Protein microarray analysis identifies key cytokines associated with malignant middle cerebral artery infarction

INTRODUCTION: We aimed to explore potential cytokines involved in the malignant middle cerebral artery infarction (MMI) and elucidate their underlying regulatory mechanisms. METHODS: We first developed a cytokine profile by Quantibody(®) Human Cytokine Antibody Array7000 using serum samples from eight patients with MMI and eight patients with non‐acute cerebral infarction (NACI). The differentially expressed cytokines were then identified in patients with MMI using two‐tailed Student's t‐test and Fisher's Exact Test compared with patients with NACI. Gene Ontology and pathway enrichment analyses were performed using DAVID. Protein–protein interaction (PPI) network was constructed based on STRING database. RESULTS: A total of 10 differentially expressed cytokines were identified from 320 unique inflammatory cytokines in serums.
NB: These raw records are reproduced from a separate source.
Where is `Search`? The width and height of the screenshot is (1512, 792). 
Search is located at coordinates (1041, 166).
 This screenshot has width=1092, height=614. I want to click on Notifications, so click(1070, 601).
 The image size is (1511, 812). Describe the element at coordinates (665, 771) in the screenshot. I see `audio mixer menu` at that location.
Among them, four cytokines, like NCAM1 (neural cell adhesion molecule 1), IGFBP‐6 (insulin‐like growth factor binding protein 6), LYVE1 (lymphatic vessel endothelial hyaluronan receptor 1), and LCN2 (Lipocalin2), were up‐regulated, while another six cytokines, such as TGFB1 (transforming growth factor, beta 1, also known as LAP), EGF (epidermal growth factor), PDGFA (platelet‐derived growth factor alpha polypeptide), MMP‐10 (matrix metallopeptidase 10), IL‐27 (interleukin 27), and CCL2 (chemokine (C‐C motif) receptor 2), were down‐regulated. Moreover, cytokine–cytokine receptor interaction pathway was significantly enriched. CONCLUSIONS: Our findings indicate that 10 differentially expressed cytokines, such as NCAM1, LCN2, IGFBP‐6, LYVE1, MMP‐10, IL‐27, PDGFA, EGF, CCL2, and TGFB1 may participate in the development of MMI. Moreover, cytokine–cytokine receptor interaction pathway may be an important mechanism involved in this disease. These differentially expressed cytokines may serve as diagnostic biomarkers or drug targets for MMI.